Task to carry out: In the listing below, locate the line that contains "Given: Expand toolbar" and the line that contains "1307x924 pixels.". Restate word for word those two lines and every line between them, and nothing else.
##### Materials provided #####
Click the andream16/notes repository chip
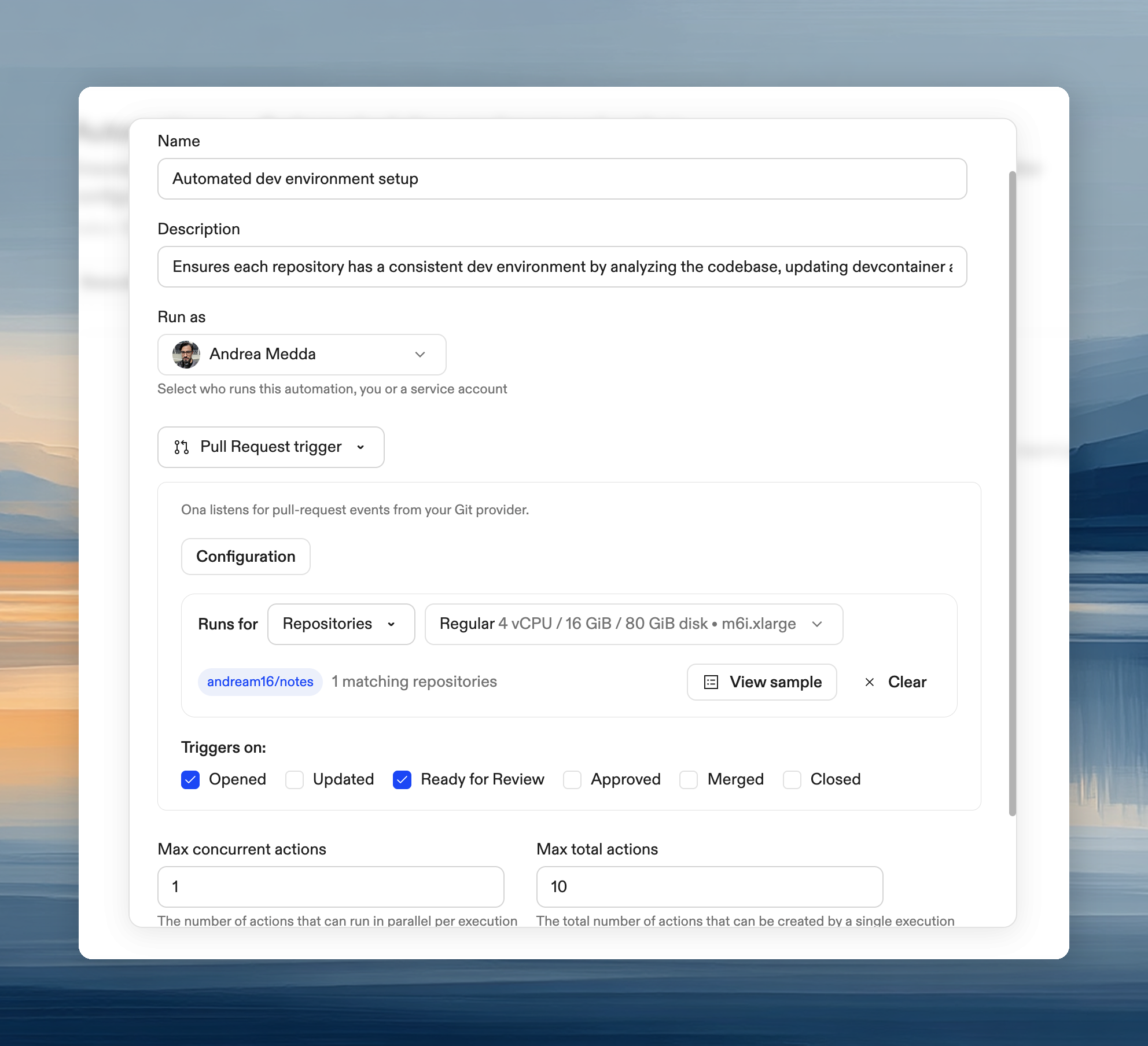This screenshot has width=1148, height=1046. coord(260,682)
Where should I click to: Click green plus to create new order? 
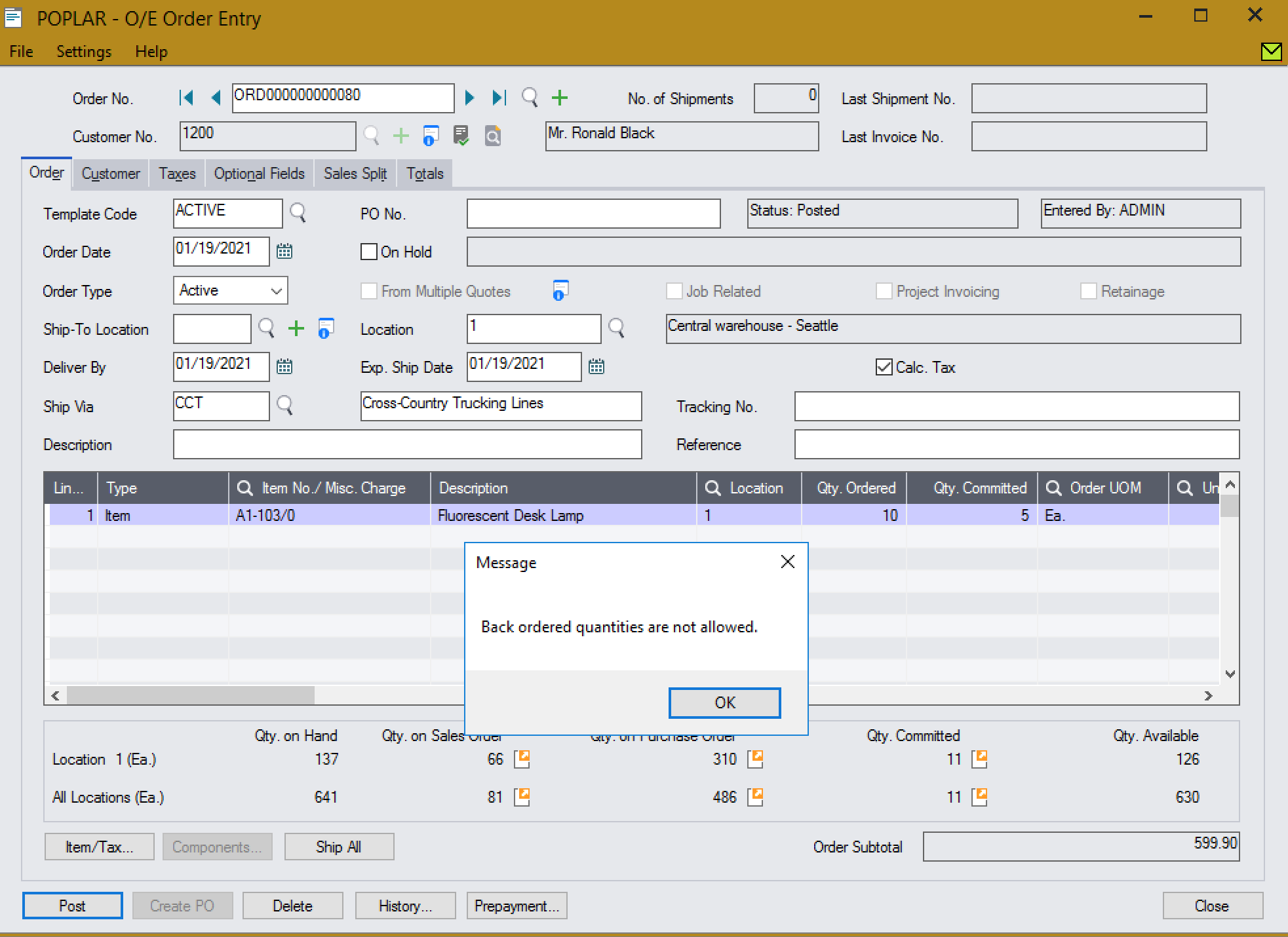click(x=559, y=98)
#####
##### Materials provided #####
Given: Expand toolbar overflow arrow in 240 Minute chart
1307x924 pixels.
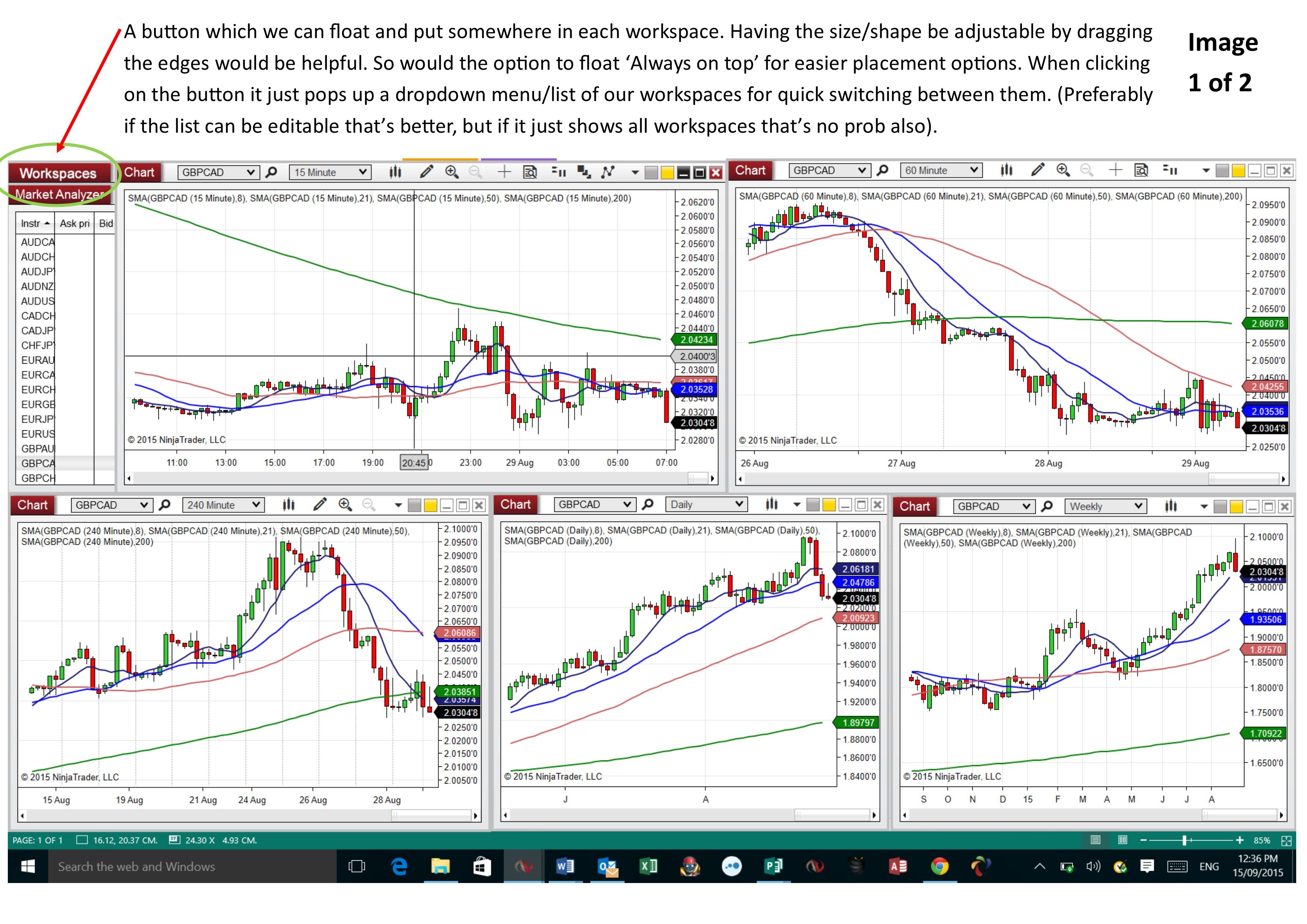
#####
##### Materials provided #####
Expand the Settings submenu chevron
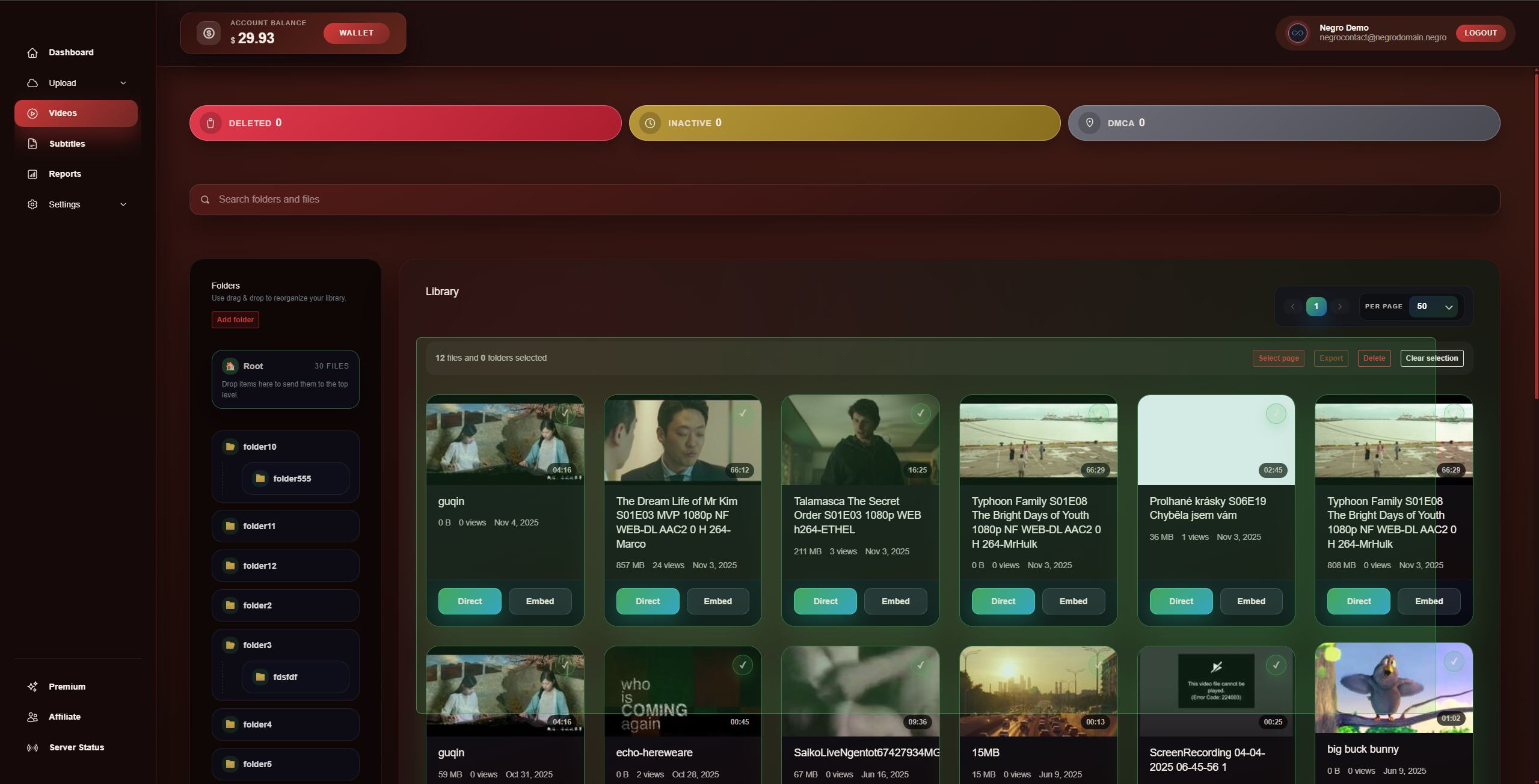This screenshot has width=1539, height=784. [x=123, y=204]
#####
Your response:
Given: Expand toolbar overflow arrow in 240 Minute chart
1307x924 pixels.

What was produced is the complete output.